How Environmental-Political Writing Needs to Change, if Actual Positive Environmental Policy is to be Possible

Foreign Affairs Magazine: The reverse Evolution of the World’s Oceans

http://www.foreignaffairs.com/articles/140164/alan-b-sielen/the-devolution-of-the-seas?sp_mid=44308605&sp_rid=bHVrZW5hdGhhbnBoaWxsaXBzMjAxMkBnbWFpbC5jb20S1

 

The article I have provided above illustrates, in my opinion, the futility of the present state of environmental-political writing and, correspondingly, the perpetual failure of all meaningful attempts at promoting sustainable environmental policy at any broad level.

Every once in a while an article on climate change or global deforestation or oceanic degradation comes out and shocks the world. Invariably, the article lists a series of apocalyptic facts about how the work of Man has negatively affected the global environment, and proceeds to propose some far-reaching policy solutions, usually solutions which the student of diplomacy or politics would immediately riddle with holes as they detailed the proposed plots’ sheer impracticability. The articles tend to conclude with a flourish of Manichaean admonitions for responsible environmental statesmanship- we must leave a better world for our children, they invariably counsel.
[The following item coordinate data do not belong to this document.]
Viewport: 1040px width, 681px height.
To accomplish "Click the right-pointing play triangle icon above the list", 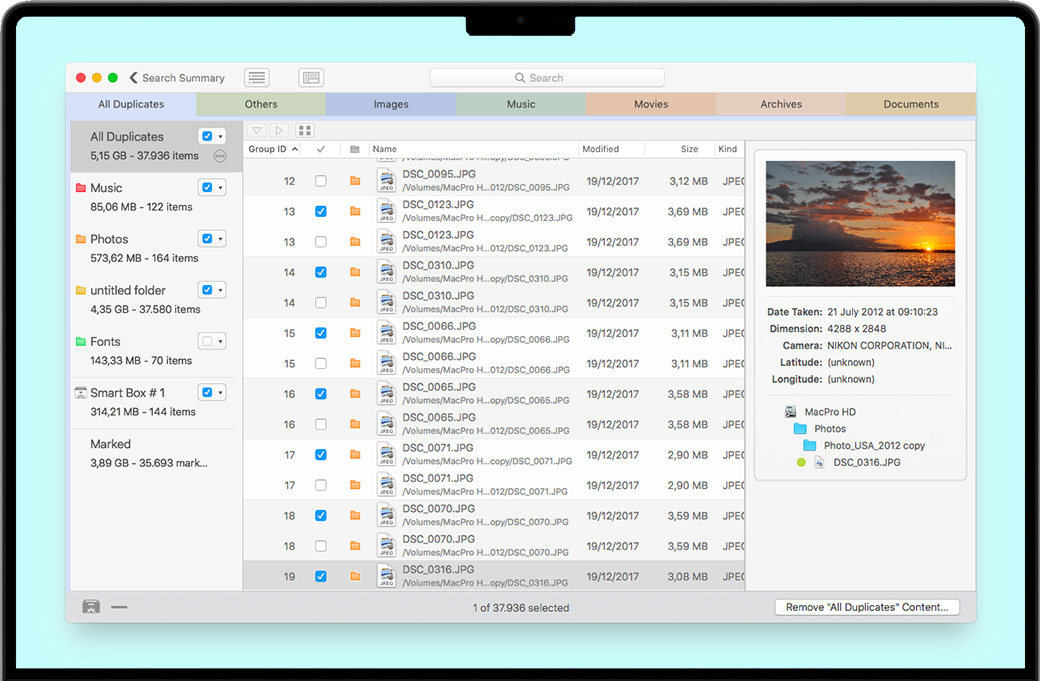I will 280,131.
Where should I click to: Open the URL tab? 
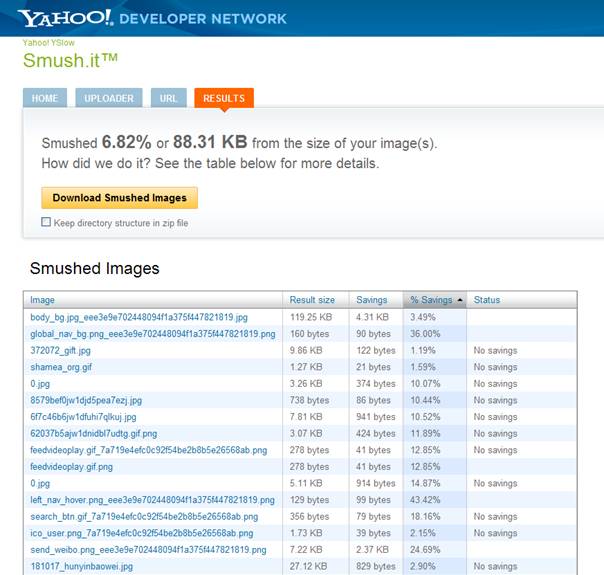(x=168, y=98)
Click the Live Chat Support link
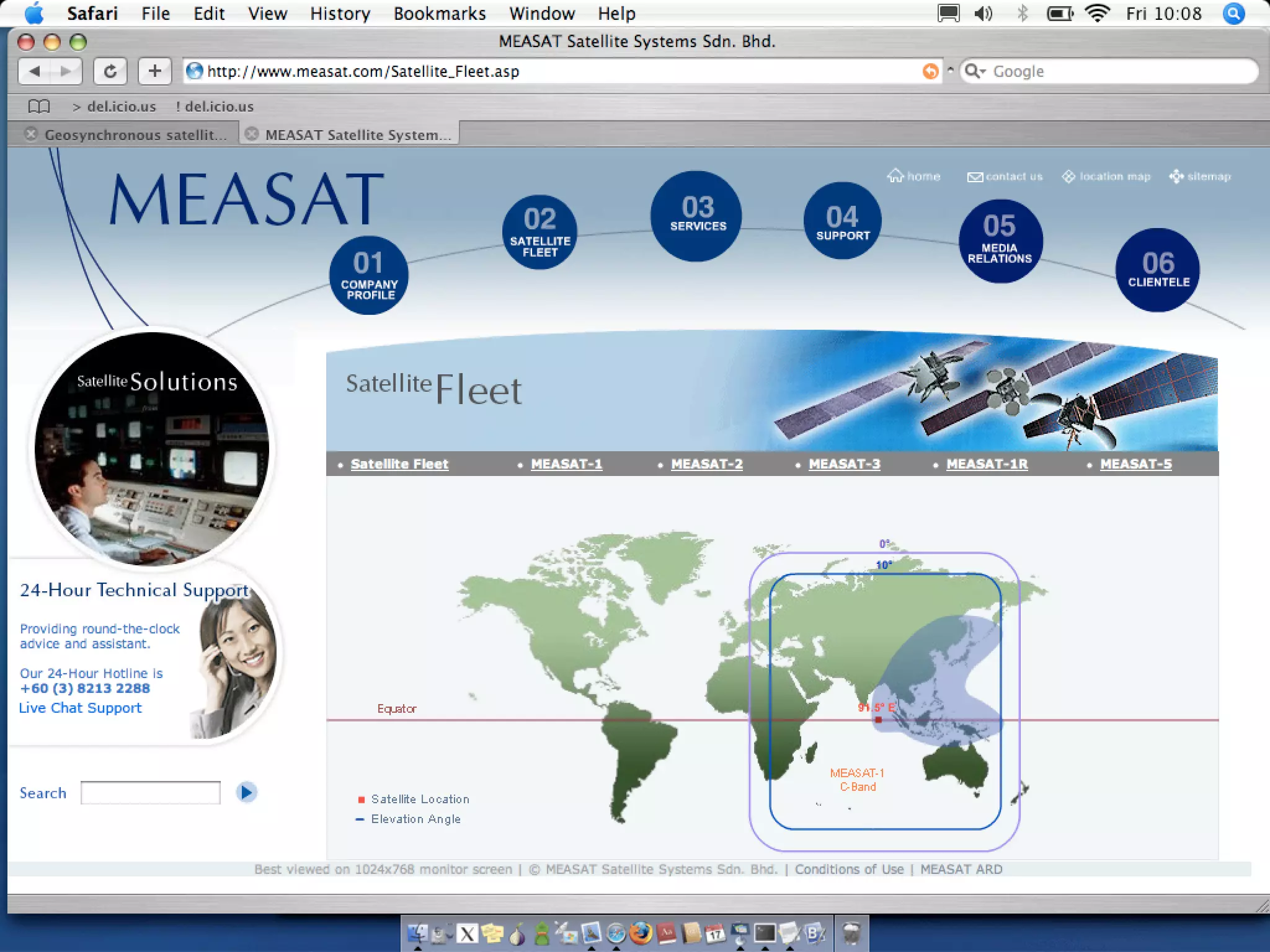Image resolution: width=1270 pixels, height=952 pixels. click(80, 708)
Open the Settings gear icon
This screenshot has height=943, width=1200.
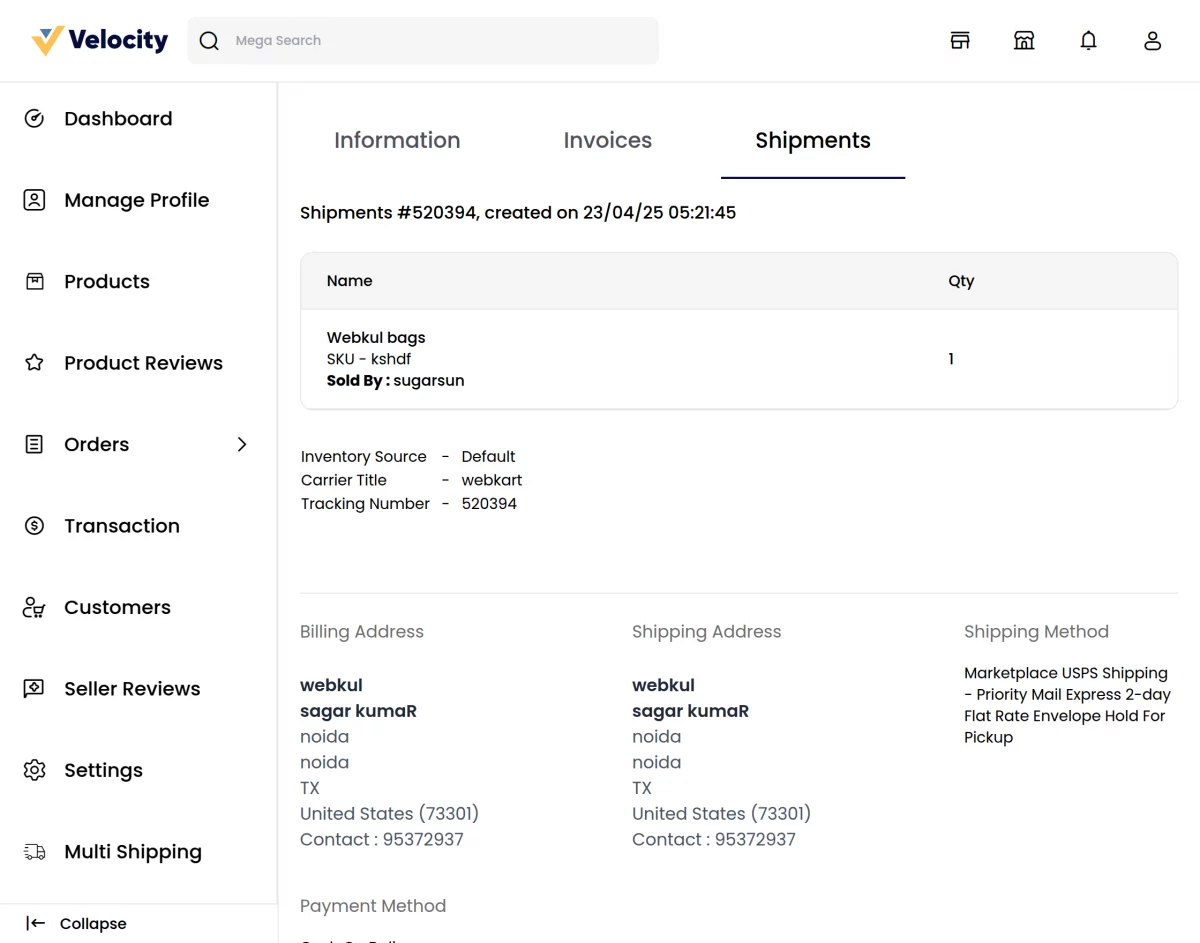(x=34, y=770)
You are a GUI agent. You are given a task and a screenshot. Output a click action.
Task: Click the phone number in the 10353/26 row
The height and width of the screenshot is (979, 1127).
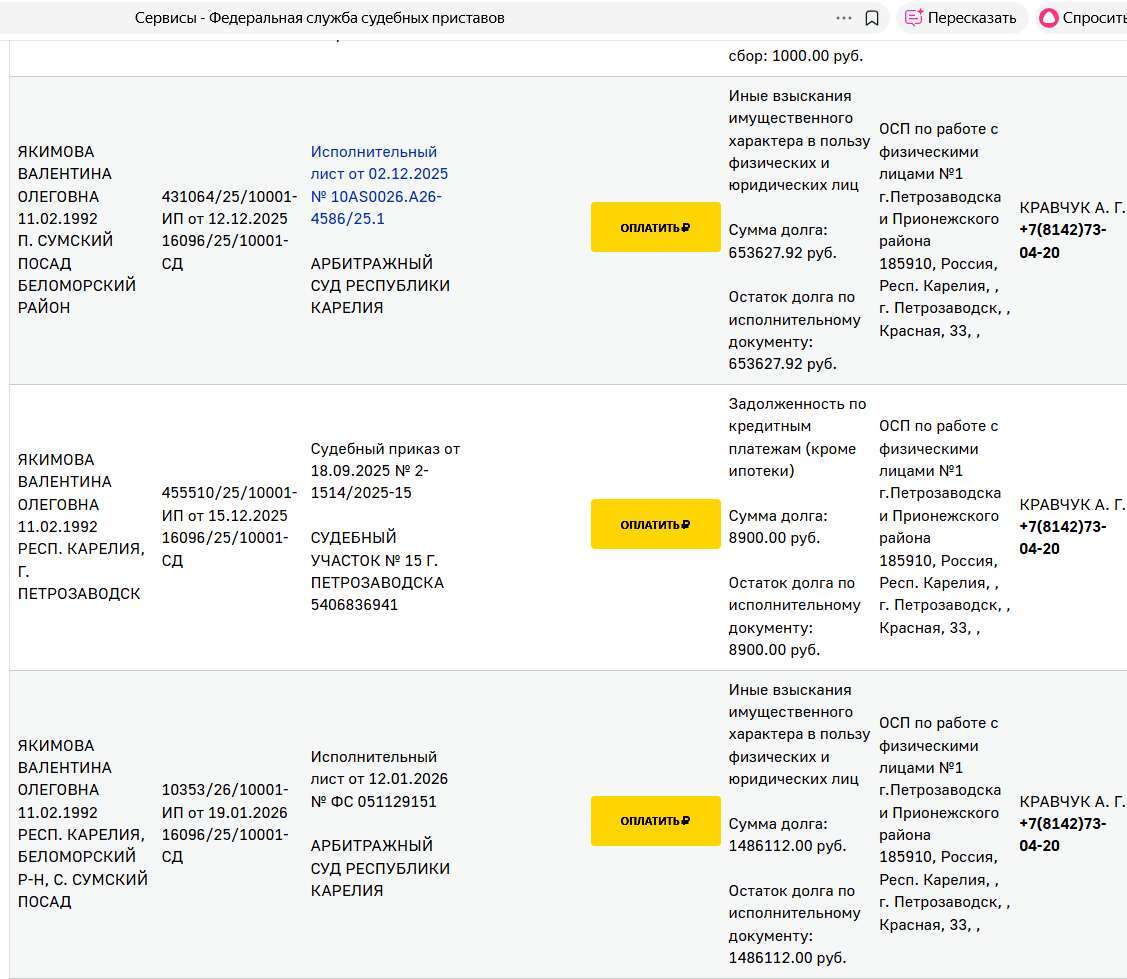pyautogui.click(x=1063, y=835)
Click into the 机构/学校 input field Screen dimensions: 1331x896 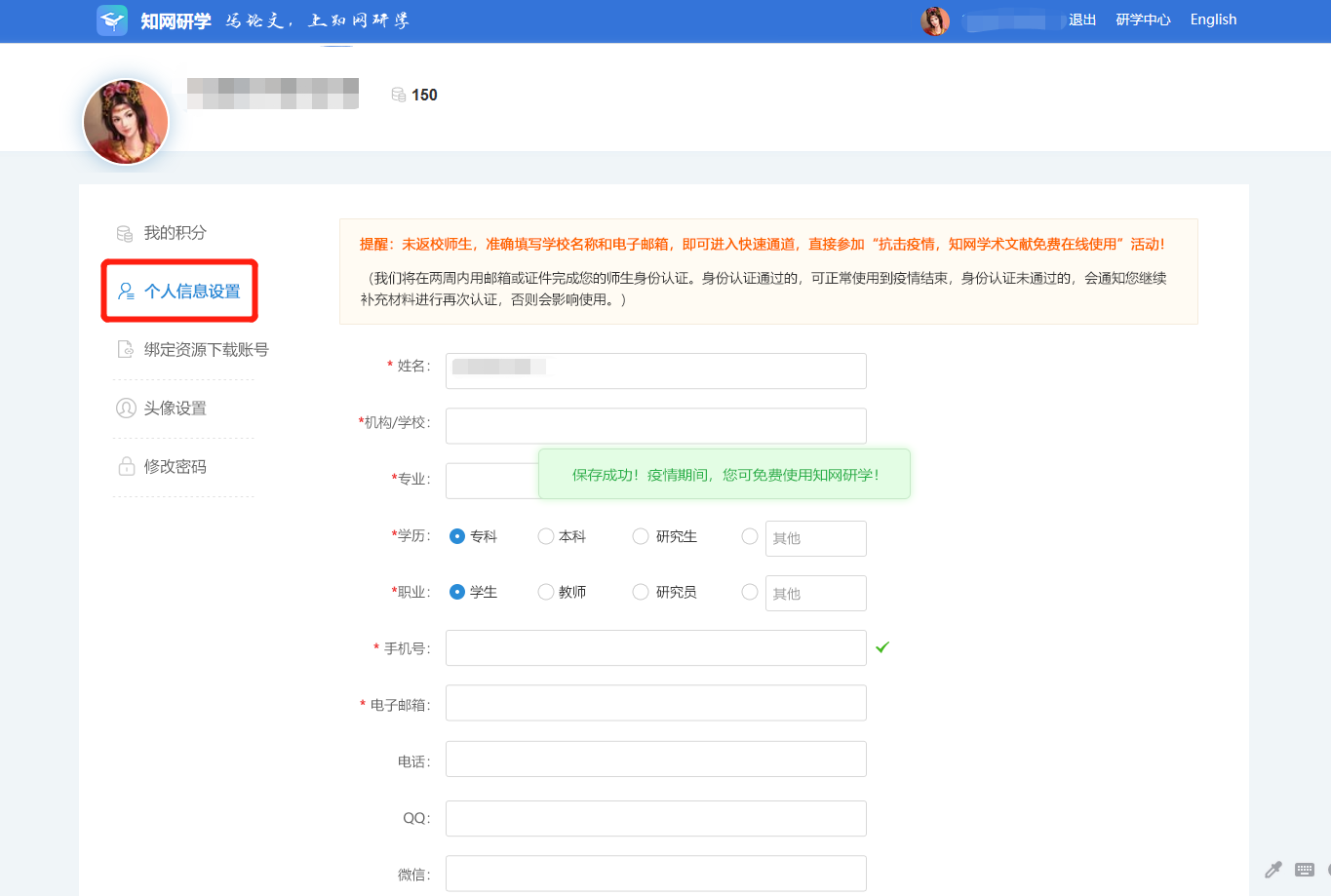coord(655,426)
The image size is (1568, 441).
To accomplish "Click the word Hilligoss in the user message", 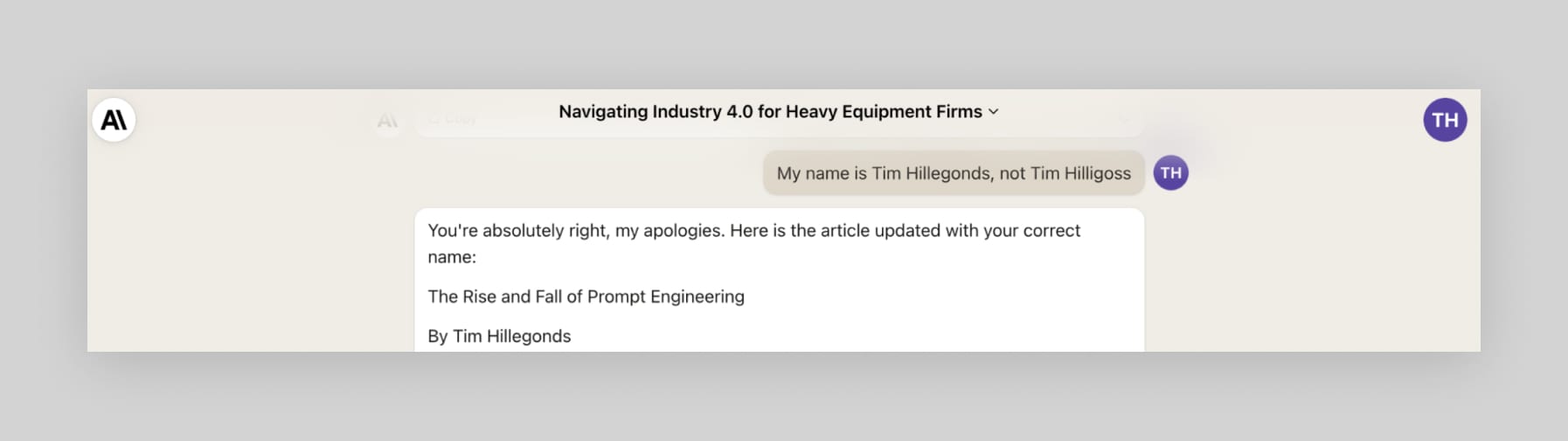I will click(1097, 173).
But they never really strike the human heart where it feels the worst discomfort. There’s a reason political moderates tend to worry about the environment but rarely speak about it- it is simply hard to connect the state of environmental degradation in which our world now finds itself- which, by the way, is probably one of the most objective facts available to anyone with a reasonable mind- with any supposed consequences in the actual day-to-day affairs of civilization. Bad air? Less fish? Warmer weather? Perhaps certain individuals, upon considering the implications of these trends, may become justly concerned, but for the mass of Mankind- who cares? It is in the fluctuations of economics and the currents of politics that Men most clearly discern their interest, and in these that they spend their cares. While a healthy state of the Earth’s environment is assuredly the TRUE, BEST interest of every being upon this planet, it is an issue too far removed from daily affairs to exert more than a mild influence over most men’s minds.

There is, however, a simple solution to this. It is the task of the next generation of writers on politics and the environment to connect the dots, to draw for the public’s consumption a clear, undeniable parallel between the daily vicissitudes of human life and the longterm devolution of Earth’s environment- to shout unequivocally to the world’s leaders and masses, Your best interest lies in the protection of your habitat! No stronger conviction than interest arouses fury in the human breast.

This task might best be accomplished by that hallowed tradition, empirical study. Plenty of articles have detailed the various trends since the early 20th Century in carbon emissions, fisheries depletion, habitat destruction, and a thousand other scary pairs of words, and stated in vague and nebulous prose, “This is BAD and something must be DONE!” Rubbish. The Green movement ought to be ashamed of itself- the world has never seen worse PR.

Instead, the next generation of writers should be actually informed on politics, and through a grand flourish of political creativity, synthesize their findings in environmental research with political evidence- they ought to take the worsening state of the environment and use it to explain, in a fair and reasonable manner, the political and economic currents of the last century, good and bad. There is likely much that can be done on this front- expanding chaos and political agitation in underdeveloped areas of the world, increasingly prominent resource competition, and a declining standard of living in even the wealthiest of countries seem to be easy areas for the said research to cover. And to ensure a complete lack of ideological fervor and a true devotion to the best interests of Mankind, these writers ought to consider, that many of the positive events which happened in the last century were, too, driven by environmental degradation- rising prosperity, the increasing connectivity of the state to the citizen, the technological booms which altered the face of the globe every couple decades- for only by analyzing the amoral facts of life can the writer rise above hackishness and snobbery into the esteemed halls of true political scholarship.

Indeed, only such writers ought to be listened to. The agitators in the halls of K Street should be shunned.

Few have tread this path thus far. Jared Diamond, in Guns, Germs, and Steel, and Collapse, paved some preliminary steps- but there is an immense amount of work still to be done, and that visionary will not be around forever. The opportunity for greatness presents itself, now, to those willing to shed their self-righteousness and take upon themselves the mantle of leadership!

As a final counsel, it ought to be noted that the glorious, perfect environmental policies, the glittering future cities of green, should be cast aside immediately as phantasmic illusions. The most successful environmental policymakers in American history- Richard Nixon and Theodore Roosevelt- have justly checkered pasts, and their heritages in environmental statesmanship are no less split. Yet they did more to advance the cause of a healthy balance between human interests and environmental stability than any others in the history of the United States and the world, and their demeanor, the Air of the Dark Knight, ought to be emulated by any seeking to transcend the flubbery winds of political discourse and enter the magnificent haven of historical significance. Nothing great is ever all good. The path is open.